BRIEF → Nothing is to be left out: repeat every entry exactly as given.

GIVEN ENTRIES →
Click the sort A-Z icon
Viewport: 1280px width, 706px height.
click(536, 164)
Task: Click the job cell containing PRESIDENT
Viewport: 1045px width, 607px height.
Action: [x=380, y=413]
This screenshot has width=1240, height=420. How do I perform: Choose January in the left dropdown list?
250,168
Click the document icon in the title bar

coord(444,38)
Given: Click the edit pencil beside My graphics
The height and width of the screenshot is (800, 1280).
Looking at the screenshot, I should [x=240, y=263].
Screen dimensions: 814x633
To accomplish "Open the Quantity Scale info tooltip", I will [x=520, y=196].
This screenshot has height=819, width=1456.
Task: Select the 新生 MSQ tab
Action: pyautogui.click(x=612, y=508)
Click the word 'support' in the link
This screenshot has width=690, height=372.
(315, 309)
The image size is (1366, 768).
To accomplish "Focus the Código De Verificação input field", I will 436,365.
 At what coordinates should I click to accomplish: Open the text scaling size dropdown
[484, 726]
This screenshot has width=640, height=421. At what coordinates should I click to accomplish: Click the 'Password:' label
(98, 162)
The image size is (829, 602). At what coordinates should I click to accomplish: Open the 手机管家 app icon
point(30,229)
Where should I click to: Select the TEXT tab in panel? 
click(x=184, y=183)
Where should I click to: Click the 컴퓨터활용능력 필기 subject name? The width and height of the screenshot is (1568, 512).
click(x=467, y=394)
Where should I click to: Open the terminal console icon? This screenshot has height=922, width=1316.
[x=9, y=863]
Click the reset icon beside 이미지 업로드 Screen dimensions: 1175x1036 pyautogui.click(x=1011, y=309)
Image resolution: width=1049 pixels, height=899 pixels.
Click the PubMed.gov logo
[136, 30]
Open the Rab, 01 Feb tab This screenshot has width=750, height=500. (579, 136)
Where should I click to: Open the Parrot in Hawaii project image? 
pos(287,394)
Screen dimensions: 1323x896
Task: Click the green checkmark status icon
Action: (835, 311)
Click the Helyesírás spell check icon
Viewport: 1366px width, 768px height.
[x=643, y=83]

WRITTEN RESPONSE →
Click the sort A-Z icon
Viewport: 1280px width, 706px height.
click(536, 164)
Task: Click the job cell containing PRESIDENT
Viewport: 1045px width, 607px height.
Action: [x=380, y=413]
This screenshot has width=1240, height=420. How do I perform: Choose January in the left dropdown list?
250,168
Click the document icon in the title bar

coord(444,38)
Given: Click the edit pencil beside My graphics
The height and width of the screenshot is (800, 1280).
Looking at the screenshot, I should [x=240, y=263].
Screen dimensions: 814x633
To accomplish "Open the Quantity Scale info tooltip", I will [x=520, y=196].
This screenshot has height=819, width=1456.
Task: Select the 新生 MSQ tab
Action: pyautogui.click(x=612, y=508)
Click the word 'support' in the link
This screenshot has width=690, height=372.
(315, 309)
The image size is (1366, 768).
To accomplish "Focus the Código De Verificação input field", I will 436,365.
 At what coordinates should I click to accomplish: Open the text scaling size dropdown
[484, 726]
This screenshot has width=640, height=421. At what coordinates should I click to accomplish: Click the 'Password:' label
(98, 162)
The image size is (829, 602). At what coordinates should I click to accomplish: Open the 手机管家 app icon
point(30,229)
Where should I click to: Select the TEXT tab in panel? 
click(x=184, y=183)
Where should I click to: Click the 컴퓨터활용능력 필기 subject name? The width and height of the screenshot is (1568, 512).
click(x=467, y=394)
Where should I click to: Open the terminal console icon? This screenshot has height=922, width=1316.
[x=9, y=863]
Click the reset icon beside 이미지 업로드 Screen dimensions: 1175x1036 pyautogui.click(x=1011, y=309)
Image resolution: width=1049 pixels, height=899 pixels.
Click the PubMed.gov logo
[136, 30]
Open the Rab, 01 Feb tab This screenshot has width=750, height=500. (579, 136)
Where should I click to: Open the Parrot in Hawaii project image? 
pos(287,394)
Screen dimensions: 1323x896
Task: Click the green checkmark status icon
Action: (835, 311)
Click the Helyesírás spell check icon
Viewport: 1366px width, 768px height.
[x=643, y=83]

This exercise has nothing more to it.